Machine Learning Applications
Created with ChatGPT Images 2.0.This work presents five studies that apply machine learning and statistical techniques to understand and predict outcomes in diverse real-world contexts.
The first study investigates the factors influencing the popularity of TED talks. Using network analysis, principal component analysis (PCA), and LASSO, a predictive model is developed. Results show that the number of available languages is the most influential factor, contributing at least three times more than other variables, while publishing talks on weekends (especially Saturdays) significantly enhances audience reach.
The second study focuses on predicting passenger survival in the 1912 Titanic disaster using multiple machine learning methods, including logistic regression, ridge regression, LASSO, decision trees, random forests, conditional forests, support vector machines, and k-nearest neighbors. The analysis confirms that women and passengers with higher socioeconomic status had substantially higher survival probabilities. A simple rule-based model achieved 75.60% accuracy, while the conditional forest reached the highest performance at 81.34%.
The third study evaluates the effectiveness of Diclectin versus placebo for treating nausea and vomiting during pregnancy in a double-blind randomized controlled trial with substantial missing longitudinal data. Results showed that statistical inferences about treatment effect varied markedly depending on the missing-data method and modeling approach. A statistically significant greater improvement with Diclectin (under the PUQE score) was observed only when using LOCF, but not with CC or MEAN imputation. Moreover, the magnitude of the difference did not reach the pre-specified minimal clinically important difference of 3 points, indicating that any benefit is not clinically meaningful. These findings provide evidence supporting the inefficacy of Diclectin and offer valuable guidance for Health Canada in supporting pregnant women and newborns.

◆ Dataset content
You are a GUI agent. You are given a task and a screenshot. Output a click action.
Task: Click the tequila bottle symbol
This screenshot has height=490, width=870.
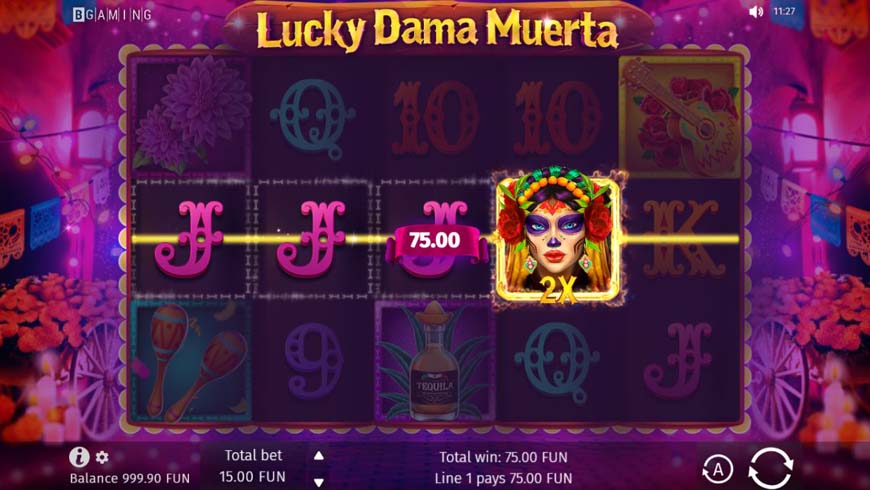point(435,361)
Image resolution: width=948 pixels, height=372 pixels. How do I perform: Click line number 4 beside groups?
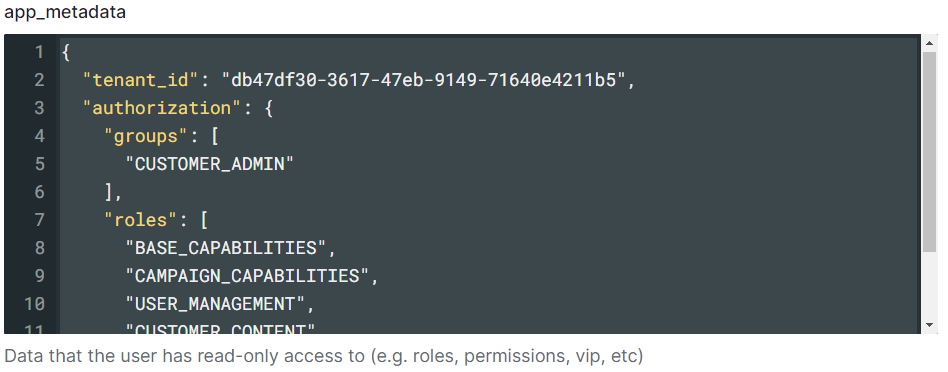click(x=39, y=136)
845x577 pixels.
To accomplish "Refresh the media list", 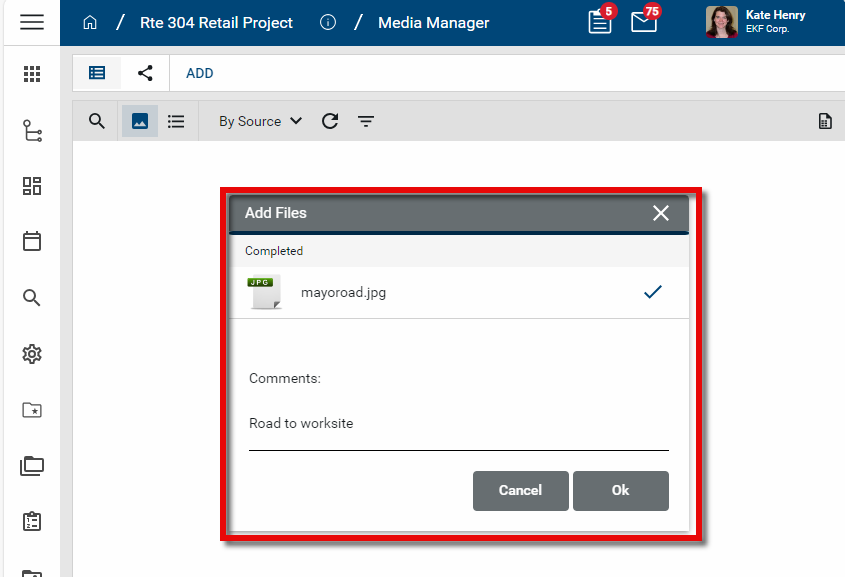I will click(x=330, y=121).
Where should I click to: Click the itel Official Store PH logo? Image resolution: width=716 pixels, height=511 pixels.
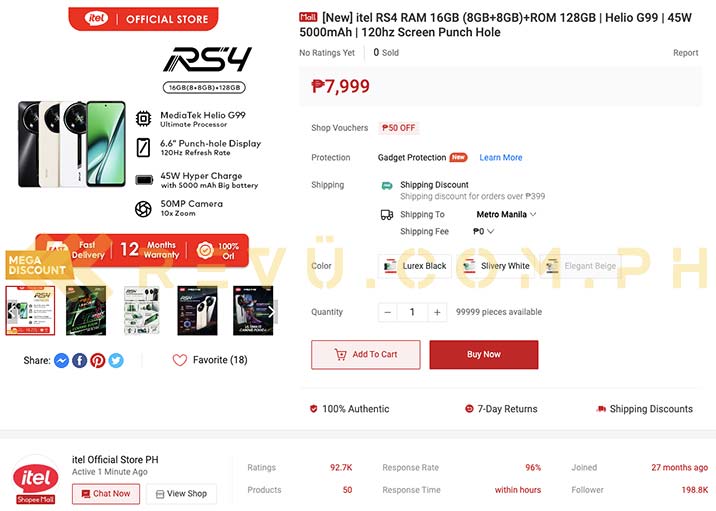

◆ What you need to do
1) In the machine learning applications text, rewrite everything from "The first study" down to "enhances audience reach.", substituting "online lectures" for "TED talks".
2) Continue the machine learning applications text, picking up after its last sentence.

◆ Answers for the tasks
1)
The first study investigates the factors influencing the popularity of online lectures. Using network analysis, principal component analysis (PCA), and LASSO, a predictive model is developed. Results show that the number of available languages is the most influential factor, contributing at least three times more than other variables, while publishing talks on weekends (especially Saturdays) significantly enhances audience reach.

2)
The fourth study examines the impact of geographical and meteorological conditions on pipeline failures. Neural networks and random forests are employed to identify key predictors. Meteorological factors dominate, with snow on ground, total snow, and total rainfall emerging as the most important variables. Snow on ground consistently ranks as the top predictor, while geographical characteristics show limited contribution.
The fifth study introduces a cost-aware conformal cascade triage model for the interpretable diagnosis of Parkinson’s disease, augmented with LLM-guided reasoning. This framework uses a staged cascade architecture that routes patients through progressively more expensive diagnostic stages. Early stages rely on low-cost features (e.g., demographics, basic motor tests, wearable summaries) with conformal prediction providing rigorous uncertainty guarantees. More complex and costly data (speech analysis, detailed kinematics, imaging, etc.) are used only when needed, optimizing diagnostic cost and efficiency. Conformal prediction ensures reliable prediction sets with statistical validity guarantees, while interpretability is maintained through transparent decision pathways and feature attributions. An LLM layer generates natural-language explanations, contextualizes predictions with clinical knowledge, and supports differential diagnosis reasoning. The model demonstrates strong performance in accuracy, uncertainty calibration, cost reduction, and clinical usability compared to traditional end-to-end approaches.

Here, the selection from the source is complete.